3.2.3 Control flow within an iterator

The following figures illustrate the control flow between an interator and its calling loop.

When the iterator is first called, control goes into the iterator and then returns to the outer loop, when the iterator yields in step [7]

After the first yield, control continues in the outer loop until the iterator is encountered again in step [11] and control is again transferred to the iterator, right after the point of the yield, in step [12]

The above sequence will continue until the if statement is true and the quit statement is encountered in the iterator. Control is then transferred to the end of the enclosing loop. The iterator calling context keeps track of the internal state of the iterator from the last yield.

3.2.4 The once argument mode

One problem with the above definition of 'range!' is that the arguments to the function will be evaluated each time through the loop. Consider the following loop
   
sum:INT := 0;
max:INT := 5;
loop  sum := sum + range!(3,max);
 max := max+2;
end;
This, somewhat silly, example will go into an infinite loop, since the argument 'max' increases each time through the loop.
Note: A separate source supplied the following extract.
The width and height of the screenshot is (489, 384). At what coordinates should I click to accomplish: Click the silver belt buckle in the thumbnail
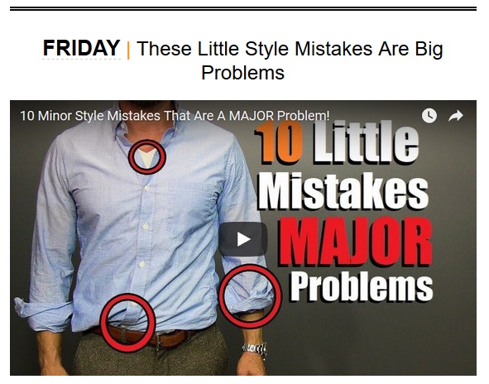(159, 339)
Iterator argument are hot by default. This means that the arguments will be re-evaluated and passed to the iterator each time through the loop. When the arguments to the iterator are constant, it is not important whether they are re evaluated or not. However, in many cases it is important to ensure that the argument is only evaluated the first time through the loop.
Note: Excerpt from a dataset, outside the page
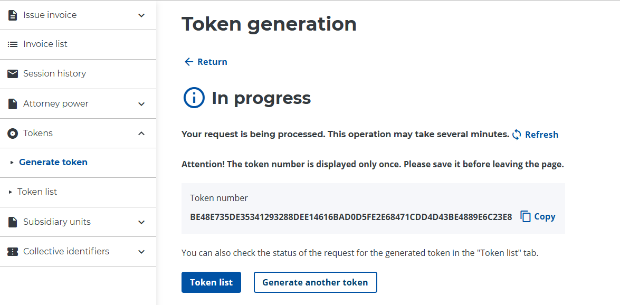The width and height of the screenshot is (620, 305).
Task: Click the Tokens circular target icon
Action: pyautogui.click(x=13, y=133)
This happens to once-arguments. Arguments which are marked with the mode 'once are only evaluated the first time they are encountered during a loop execution. Thus, the correct definition of the 'range' iterator is:
   
range!(once min, once max:INT):INT is 
 i:INT := min;
 loop until!(i > max);
  yield i
  i := i + 1;
 end;
end;
Note that 'once' arguments are only marked at the point of definition, not at the point of call. Thus, invoking the loop will look the same as before
   
sum:INT := 0; loop sum := sum + range!(3,5); end; 

The 'self' parameter (i.e. the object on which the iterator is being called) is always a once parameter.
   
i: INT := 5;
loop #OUT+i.upto!(11)!+' '; i:=1; end;
-- The above loop prints out 5 6 7 8 9 10 11   
In the above example, though the value of 'i' changes the second time through the loop, the change is ignored - the first value of 'i' is used.
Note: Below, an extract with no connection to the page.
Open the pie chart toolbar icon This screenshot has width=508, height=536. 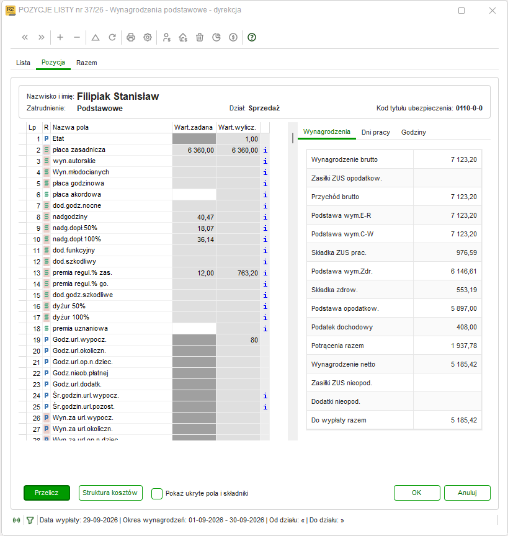(216, 37)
The following more complex example will sum up some of the elements of the first row although the variable row will contain different rows in consecutive loop iterations.
   
loop     -- Sum up some of the elements of the first row!
 row := matrix.row!;
 sum := sum + row.elt!;  
      -- row is only evaluated at the first iteration!
end;

3.2.5 out and inout argument modes

Yield causes assignment to out and inout rguments in the caller i.e. these arguments are assigned each time when the iterator yields..
   
range!(once min, once max:INT, out val:INT) is
 i: INT := min;
 loop until!(i > max);
  val := i;
  yield;
  i := i + 1;
 end;
end;
Which may be used by:
   
sum:INT := 0;  
loop res:INT;  
 range2!(3,5, out res);  
 sum :=  sum + res;
end; 
#OUT+sum+'\n'; -- Prints out 12
Note that no assignment to out and inout arguments takes place when an iterator quits.

3.2.6 pre and post conditions in iterators

The behavior of pre- and post- conditions in iterator definitions is a natural extension of their behavior in routine definitions. The pre clause must be true each time the iterator is called and the post clause must be true each time it yields. The post clause is not evaluated when an iterator quits.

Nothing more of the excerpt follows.